During DL training, IO needs are all about heavy data read throughput. But there’s more, in the later half of the talk, Frederic talked about the need to keep expensive GPU cores busy and that requires sophisticated caching or Tier 0 storage supporting low latency IO.

Ray’s been doing a lot of blogging and other work on AI machine and deep learning (e.g., see Learning machine learning – parts 1, 2, & 3) so it was great to hear from Frederic, a real practitioner of the art. Frederic (with some of Ray’s help) explained the deep learning training process. But it wasn’t detailed enough for Howard, so per Howard’s request, we went deeper into how it really works.

Once you have a DL model trained and working within specifications (e.g., prediction accuracy), Frederic said deploying DL models into production involves creating two separate clusters. One devoted to deep learning model inferencing, which takes in data from the world and performs inferencing (prediction, classification, interpretations, etc.) and the other uses that information for model adaption to fine tune DL models for specific instances.

Adaption and inferencing were both read and write IO workloads and the performance of this IO was dependent on a specific model’s use

Model adaption would personalize model predictions for each and every person, car, genotype, etc. This would be done periodically (based on SLAs, e.g. every 4 hrs). After that, a new, adapted model could be introduced into production, adapted for that specific person/car/genotype.

If the adaption applied more generally, that data and its human-machine validated/vetted prediction, classification, interpretation, etc. would be added back into the DL model training set to be used the next time a full model training pass was to be done. Frederic said AI DL model training is never done.

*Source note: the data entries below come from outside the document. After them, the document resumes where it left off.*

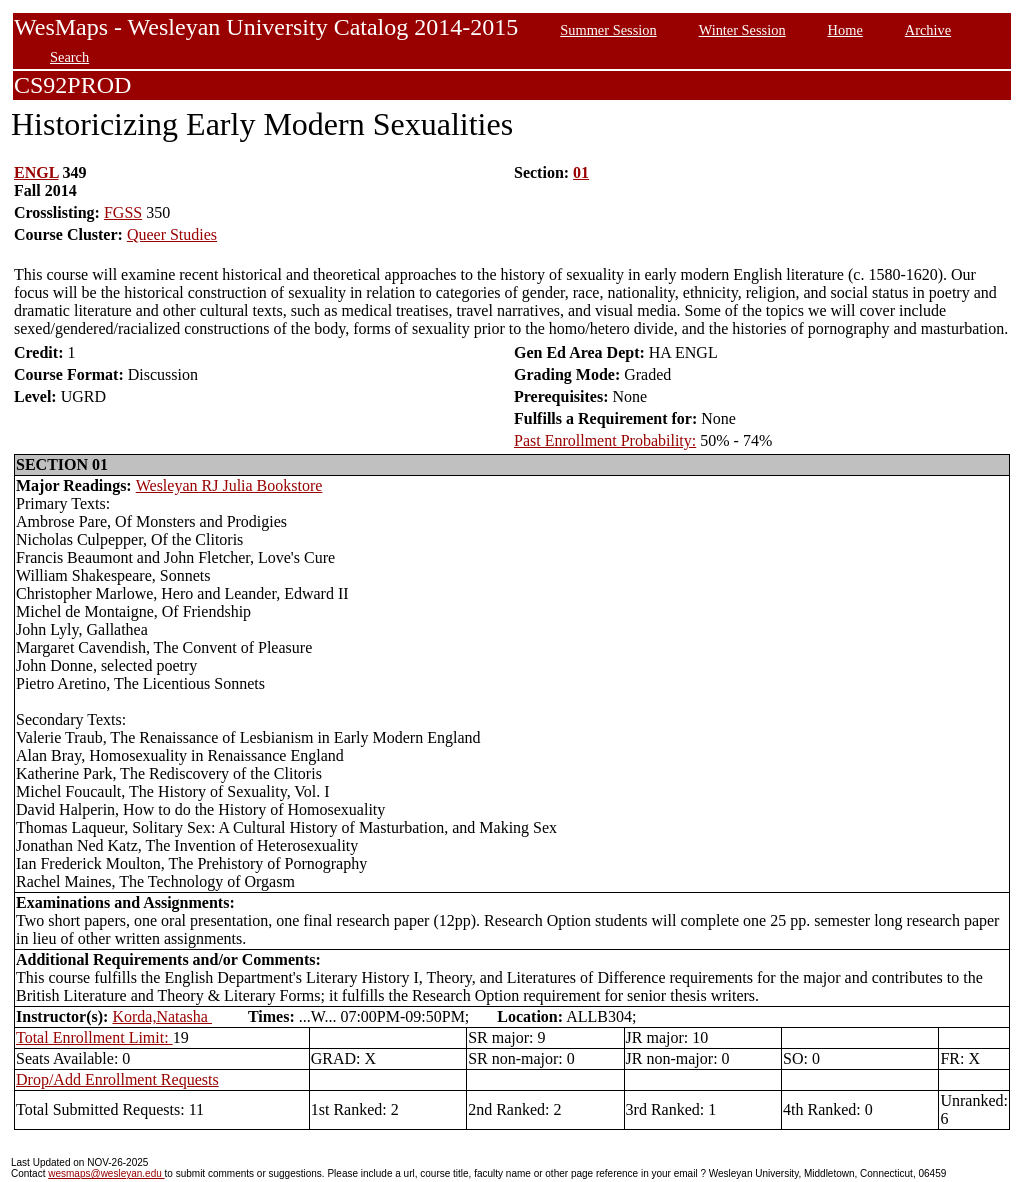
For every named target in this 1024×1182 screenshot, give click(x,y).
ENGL (36, 172)
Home (845, 30)
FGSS (123, 212)
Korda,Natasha (162, 1016)
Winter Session (742, 30)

Sometime later, all this DL training, production and adaption data needs to be archived for long term access.

We then discussed the recent offerings from NVIDIA and major storage vendors that package up a solution for AI deep learning. It seems we are seeing another iteration of Converged Infrastructure, only this time for AI DL.

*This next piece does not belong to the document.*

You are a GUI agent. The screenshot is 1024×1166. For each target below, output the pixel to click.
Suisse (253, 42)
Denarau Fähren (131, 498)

Finally, over the course of Ray’s AI DL education, he had come to the belief that AI deep learning could be applied by anyone. Frederic corrected Ray stating that AI deep learning should be applied by anyone.

The podcast runs ~44 minutes. Frederic’s been an old friend of Howard’s and Ray’s, since before the last podcast. He’s one of the few persons in the world that the GreyBeards know that has real world experience in deploying AI DL, at industrial scale. Frederic’s easy to talk with and very knowledgeable about the intersection of Ai DL and IT infrastructure. Howard and I had fun talking with him again on this episode. Listen to the podcast to learn more. .

Frederic Van Haren

Frederic Van Haren is the Chief Technology Officer @ HighFens. He has over 20 years of experience in high tech and is known for his insights in HPC, Big Data and AI from his hands-on experience leading research and development teams. He has provided technical leadership and strategic direction in the Telecom and Speech markets.

He spent more than a decade at Nuance Communications building large HPC and AI environments from the ground up and is frequently invited to speak at events to provide his vision on the HPC, AI, and storage markets. Frederic has also served as the president of a variety of technology user groups promoting the use of innovative technology.

As an engineer, he enjoys working directly with engineering teams from technology vendors and on challenging customer projects.

Frederic lives in Massachusetts,  USA but grew up in the northern part of Belgium where he received his Masters in Electrical Engineering, Electronics and Automation.